Neem alle gegevens hieronder letterlijk en regel voor regel over.

#### Getoonde gegevens

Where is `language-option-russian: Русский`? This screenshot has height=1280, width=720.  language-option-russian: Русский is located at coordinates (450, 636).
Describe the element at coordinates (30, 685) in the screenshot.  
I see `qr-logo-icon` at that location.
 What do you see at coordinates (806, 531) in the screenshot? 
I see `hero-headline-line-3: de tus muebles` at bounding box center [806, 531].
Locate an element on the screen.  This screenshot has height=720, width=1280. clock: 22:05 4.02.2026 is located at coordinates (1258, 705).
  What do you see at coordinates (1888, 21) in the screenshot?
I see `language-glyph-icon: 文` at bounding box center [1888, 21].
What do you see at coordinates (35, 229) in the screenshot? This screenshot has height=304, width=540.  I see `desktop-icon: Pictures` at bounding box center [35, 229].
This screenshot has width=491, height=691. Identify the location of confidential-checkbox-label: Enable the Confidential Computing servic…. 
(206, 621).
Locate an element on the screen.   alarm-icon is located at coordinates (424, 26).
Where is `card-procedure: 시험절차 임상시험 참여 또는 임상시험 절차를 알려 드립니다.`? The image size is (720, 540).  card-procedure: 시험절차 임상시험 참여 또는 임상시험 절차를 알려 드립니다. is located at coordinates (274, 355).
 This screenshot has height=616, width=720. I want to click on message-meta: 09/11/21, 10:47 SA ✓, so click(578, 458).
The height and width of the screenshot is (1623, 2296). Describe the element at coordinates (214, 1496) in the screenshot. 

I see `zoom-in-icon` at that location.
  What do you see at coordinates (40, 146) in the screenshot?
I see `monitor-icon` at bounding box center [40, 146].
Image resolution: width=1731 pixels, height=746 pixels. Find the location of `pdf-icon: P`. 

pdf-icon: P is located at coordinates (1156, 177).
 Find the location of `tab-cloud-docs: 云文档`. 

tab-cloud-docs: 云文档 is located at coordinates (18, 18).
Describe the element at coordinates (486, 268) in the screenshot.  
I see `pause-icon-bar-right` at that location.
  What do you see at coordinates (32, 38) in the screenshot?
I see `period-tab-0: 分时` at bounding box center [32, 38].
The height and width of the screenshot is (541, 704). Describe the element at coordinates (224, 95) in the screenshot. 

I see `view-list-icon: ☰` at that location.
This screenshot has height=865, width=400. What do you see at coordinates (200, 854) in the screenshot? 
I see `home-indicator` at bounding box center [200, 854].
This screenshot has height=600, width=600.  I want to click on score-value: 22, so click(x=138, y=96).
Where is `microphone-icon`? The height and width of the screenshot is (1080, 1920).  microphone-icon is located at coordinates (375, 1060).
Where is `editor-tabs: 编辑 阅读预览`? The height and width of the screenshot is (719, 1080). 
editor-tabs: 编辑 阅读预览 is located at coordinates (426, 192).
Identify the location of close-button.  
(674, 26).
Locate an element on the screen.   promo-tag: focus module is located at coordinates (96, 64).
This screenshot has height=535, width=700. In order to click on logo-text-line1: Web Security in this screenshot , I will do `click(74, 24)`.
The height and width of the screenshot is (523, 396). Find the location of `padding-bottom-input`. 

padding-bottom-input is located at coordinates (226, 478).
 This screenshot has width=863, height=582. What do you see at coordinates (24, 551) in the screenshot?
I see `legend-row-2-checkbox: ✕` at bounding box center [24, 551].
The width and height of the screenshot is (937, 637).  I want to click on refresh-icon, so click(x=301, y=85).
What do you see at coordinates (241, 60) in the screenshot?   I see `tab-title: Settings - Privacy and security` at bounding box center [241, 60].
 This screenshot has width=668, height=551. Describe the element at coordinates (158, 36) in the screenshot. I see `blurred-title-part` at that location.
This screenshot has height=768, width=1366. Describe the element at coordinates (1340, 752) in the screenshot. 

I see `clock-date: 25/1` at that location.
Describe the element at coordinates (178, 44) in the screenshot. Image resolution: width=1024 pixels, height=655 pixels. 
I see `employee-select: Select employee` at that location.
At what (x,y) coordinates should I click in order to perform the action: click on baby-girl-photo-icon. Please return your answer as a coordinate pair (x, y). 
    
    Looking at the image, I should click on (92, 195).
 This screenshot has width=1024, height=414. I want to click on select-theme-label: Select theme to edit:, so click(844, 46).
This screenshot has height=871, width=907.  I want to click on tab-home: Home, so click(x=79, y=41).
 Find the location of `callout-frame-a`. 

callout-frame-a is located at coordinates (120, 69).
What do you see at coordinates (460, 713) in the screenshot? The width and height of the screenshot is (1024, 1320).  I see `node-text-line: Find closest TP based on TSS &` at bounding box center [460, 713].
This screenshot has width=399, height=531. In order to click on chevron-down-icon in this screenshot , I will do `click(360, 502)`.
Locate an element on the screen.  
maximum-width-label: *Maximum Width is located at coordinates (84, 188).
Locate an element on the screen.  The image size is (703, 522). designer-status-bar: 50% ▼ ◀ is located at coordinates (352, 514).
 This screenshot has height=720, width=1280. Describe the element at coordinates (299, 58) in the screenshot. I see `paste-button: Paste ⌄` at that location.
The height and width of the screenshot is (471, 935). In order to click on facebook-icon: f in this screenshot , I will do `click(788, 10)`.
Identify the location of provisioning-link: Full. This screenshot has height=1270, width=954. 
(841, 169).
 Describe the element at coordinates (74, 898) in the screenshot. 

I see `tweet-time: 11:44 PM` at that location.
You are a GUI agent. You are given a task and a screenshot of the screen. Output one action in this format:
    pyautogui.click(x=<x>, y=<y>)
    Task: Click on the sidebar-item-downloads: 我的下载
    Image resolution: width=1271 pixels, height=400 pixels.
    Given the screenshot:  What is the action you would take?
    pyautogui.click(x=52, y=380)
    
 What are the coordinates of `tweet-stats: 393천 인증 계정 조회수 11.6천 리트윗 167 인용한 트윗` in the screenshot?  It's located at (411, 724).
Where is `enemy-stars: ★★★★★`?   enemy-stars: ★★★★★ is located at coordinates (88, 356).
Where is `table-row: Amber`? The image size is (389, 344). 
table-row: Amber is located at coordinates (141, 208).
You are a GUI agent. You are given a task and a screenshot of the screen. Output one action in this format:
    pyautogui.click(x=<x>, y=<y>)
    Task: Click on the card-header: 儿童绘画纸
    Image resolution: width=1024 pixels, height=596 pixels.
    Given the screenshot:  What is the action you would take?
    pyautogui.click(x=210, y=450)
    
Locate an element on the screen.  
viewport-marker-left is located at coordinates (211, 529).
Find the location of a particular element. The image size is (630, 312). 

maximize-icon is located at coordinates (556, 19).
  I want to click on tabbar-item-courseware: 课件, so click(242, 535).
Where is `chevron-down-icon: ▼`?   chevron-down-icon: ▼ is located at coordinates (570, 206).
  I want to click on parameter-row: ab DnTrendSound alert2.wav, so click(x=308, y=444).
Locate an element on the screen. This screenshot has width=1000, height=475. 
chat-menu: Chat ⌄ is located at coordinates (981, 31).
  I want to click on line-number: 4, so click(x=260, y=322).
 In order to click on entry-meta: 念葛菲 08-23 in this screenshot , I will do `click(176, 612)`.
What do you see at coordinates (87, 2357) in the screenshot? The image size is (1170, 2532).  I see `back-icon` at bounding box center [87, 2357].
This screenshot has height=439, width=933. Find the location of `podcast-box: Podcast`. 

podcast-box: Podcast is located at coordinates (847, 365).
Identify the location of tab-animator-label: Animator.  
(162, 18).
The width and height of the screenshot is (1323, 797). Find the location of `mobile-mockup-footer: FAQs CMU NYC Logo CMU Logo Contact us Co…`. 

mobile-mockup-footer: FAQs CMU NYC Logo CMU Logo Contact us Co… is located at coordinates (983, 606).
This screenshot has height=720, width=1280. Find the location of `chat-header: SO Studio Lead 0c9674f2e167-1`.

########

Antwoordvak
Where is `language-option-russian: Русский`? This screenshot has height=1280, width=720.  language-option-russian: Русский is located at coordinates (450, 636).
Describe the element at coordinates (30, 685) in the screenshot.  
I see `qr-logo-icon` at that location.
 What do you see at coordinates (806, 531) in the screenshot? 
I see `hero-headline-line-3: de tus muebles` at bounding box center [806, 531].
Locate an element on the screen.  This screenshot has height=720, width=1280. clock: 22:05 4.02.2026 is located at coordinates (1258, 705).
  What do you see at coordinates (1888, 21) in the screenshot?
I see `language-glyph-icon: 文` at bounding box center [1888, 21].
What do you see at coordinates (35, 229) in the screenshot? This screenshot has height=304, width=540.  I see `desktop-icon: Pictures` at bounding box center [35, 229].
This screenshot has width=491, height=691. Identify the location of confidential-checkbox-label: Enable the Confidential Computing servic…. 
(206, 621).
Locate an element on the screen.   alarm-icon is located at coordinates (424, 26).
Where is `card-procedure: 시험절차 임상시험 참여 또는 임상시험 절차를 알려 드립니다.`? The image size is (720, 540).  card-procedure: 시험절차 임상시험 참여 또는 임상시험 절차를 알려 드립니다. is located at coordinates (274, 355).
 This screenshot has height=616, width=720. I want to click on message-meta: 09/11/21, 10:47 SA ✓, so click(578, 458).
The height and width of the screenshot is (1623, 2296). Describe the element at coordinates (214, 1496) in the screenshot. 

I see `zoom-in-icon` at that location.
  What do you see at coordinates (40, 146) in the screenshot?
I see `monitor-icon` at bounding box center [40, 146].
Image resolution: width=1731 pixels, height=746 pixels. Find the location of `pdf-icon: P`. 

pdf-icon: P is located at coordinates (1156, 177).
 Find the location of `tab-cloud-docs: 云文档`. 

tab-cloud-docs: 云文档 is located at coordinates (18, 18).
Describe the element at coordinates (486, 268) in the screenshot.  
I see `pause-icon-bar-right` at that location.
  What do you see at coordinates (32, 38) in the screenshot?
I see `period-tab-0: 分时` at bounding box center [32, 38].
The height and width of the screenshot is (541, 704). Describe the element at coordinates (224, 95) in the screenshot. 

I see `view-list-icon: ☰` at that location.
This screenshot has height=865, width=400. What do you see at coordinates (200, 854) in the screenshot? 
I see `home-indicator` at bounding box center [200, 854].
This screenshot has height=600, width=600.  I want to click on score-value: 22, so click(x=138, y=96).
Where is `microphone-icon`? The height and width of the screenshot is (1080, 1920).  microphone-icon is located at coordinates (375, 1060).
Where is `editor-tabs: 编辑 阅读预览`? The height and width of the screenshot is (719, 1080). 
editor-tabs: 编辑 阅读预览 is located at coordinates (426, 192).
Identify the location of close-button.  
(674, 26).
Locate an element on the screen.   promo-tag: focus module is located at coordinates (96, 64).
This screenshot has height=535, width=700. In order to click on logo-text-line1: Web Security in this screenshot , I will do `click(74, 24)`.
The height and width of the screenshot is (523, 396). Find the location of `padding-bottom-input`. 

padding-bottom-input is located at coordinates (226, 478).
 This screenshot has width=863, height=582. What do you see at coordinates (24, 551) in the screenshot?
I see `legend-row-2-checkbox: ✕` at bounding box center [24, 551].
The width and height of the screenshot is (937, 637).  I want to click on refresh-icon, so click(x=301, y=85).
What do you see at coordinates (241, 60) in the screenshot?   I see `tab-title: Settings - Privacy and security` at bounding box center [241, 60].
 This screenshot has width=668, height=551. Describe the element at coordinates (158, 36) in the screenshot. I see `blurred-title-part` at that location.
This screenshot has height=768, width=1366. Describe the element at coordinates (1340, 752) in the screenshot. 

I see `clock-date: 25/1` at that location.
Describe the element at coordinates (178, 44) in the screenshot. Image resolution: width=1024 pixels, height=655 pixels. 
I see `employee-select: Select employee` at that location.
At what (x,y) coordinates should I click in order to perform the action: click on baby-girl-photo-icon. Please return your answer as a coordinate pair (x, y). 
    
    Looking at the image, I should click on (92, 195).
 This screenshot has width=1024, height=414. I want to click on select-theme-label: Select theme to edit:, so click(844, 46).
This screenshot has height=871, width=907.  I want to click on tab-home: Home, so click(x=79, y=41).
 Find the location of `callout-frame-a`. 

callout-frame-a is located at coordinates (120, 69).
What do you see at coordinates (460, 713) in the screenshot? The width and height of the screenshot is (1024, 1320).  I see `node-text-line: Find closest TP based on TSS &` at bounding box center [460, 713].
This screenshot has width=399, height=531. In order to click on chevron-down-icon in this screenshot , I will do `click(360, 502)`.
Locate an element on the screen.  
maximum-width-label: *Maximum Width is located at coordinates (84, 188).
Locate an element on the screen.  The image size is (703, 522). designer-status-bar: 50% ▼ ◀ is located at coordinates (352, 514).
 This screenshot has height=720, width=1280. Describe the element at coordinates (299, 58) in the screenshot. I see `paste-button: Paste ⌄` at that location.
The height and width of the screenshot is (471, 935). In order to click on facebook-icon: f in this screenshot , I will do `click(788, 10)`.
Identify the location of provisioning-link: Full. This screenshot has height=1270, width=954. 
(841, 169).
 Describe the element at coordinates (74, 898) in the screenshot. 

I see `tweet-time: 11:44 PM` at that location.
You are a GUI agent. You are given a task and a screenshot of the screen. Output one action in this format:
    pyautogui.click(x=<x>, y=<y>)
    Task: Click on the sidebar-item-downloads: 我的下载
    Image resolution: width=1271 pixels, height=400 pixels.
    Given the screenshot:  What is the action you would take?
    pyautogui.click(x=52, y=380)
    
 What are the coordinates of `tweet-stats: 393천 인증 계정 조회수 11.6천 리트윗 167 인용한 트윗` in the screenshot?  It's located at (411, 724).
Where is `enemy-stars: ★★★★★`?   enemy-stars: ★★★★★ is located at coordinates (88, 356).
Where is `table-row: Amber`? The image size is (389, 344). 
table-row: Amber is located at coordinates (141, 208).
You are a GUI agent. You are given a task and a screenshot of the screen. Output one action in this format:
    pyautogui.click(x=<x>, y=<y>)
    Task: Click on the card-header: 儿童绘画纸
    Image resolution: width=1024 pixels, height=596 pixels.
    Given the screenshot:  What is the action you would take?
    pyautogui.click(x=210, y=450)
    
Locate an element on the screen.  
viewport-marker-left is located at coordinates (211, 529).
Find the location of a particular element. The image size is (630, 312). 

maximize-icon is located at coordinates (556, 19).
  I want to click on tabbar-item-courseware: 课件, so click(242, 535).
Where is `chevron-down-icon: ▼`?   chevron-down-icon: ▼ is located at coordinates (570, 206).
  I want to click on parameter-row: ab DnTrendSound alert2.wav, so click(x=308, y=444).
Locate an element on the screen. This screenshot has width=1000, height=475. 
chat-menu: Chat ⌄ is located at coordinates (981, 31).
  I want to click on line-number: 4, so click(x=260, y=322).
 In order to click on entry-meta: 念葛菲 08-23 in this screenshot , I will do `click(176, 612)`.
What do you see at coordinates (87, 2357) in the screenshot? The image size is (1170, 2532).  I see `back-icon` at bounding box center [87, 2357].
This screenshot has height=439, width=933. Find the location of `podcast-box: Podcast`. 

podcast-box: Podcast is located at coordinates (847, 365).
Identify the location of tab-animator-label: Animator.  
(162, 18).
The width and height of the screenshot is (1323, 797). Find the location of `mobile-mockup-footer: FAQs CMU NYC Logo CMU Logo Contact us Co…`. 

mobile-mockup-footer: FAQs CMU NYC Logo CMU Logo Contact us Co… is located at coordinates (983, 606).
This screenshot has height=720, width=1280. Find the location of `chat-header: SO Studio Lead 0c9674f2e167-1`.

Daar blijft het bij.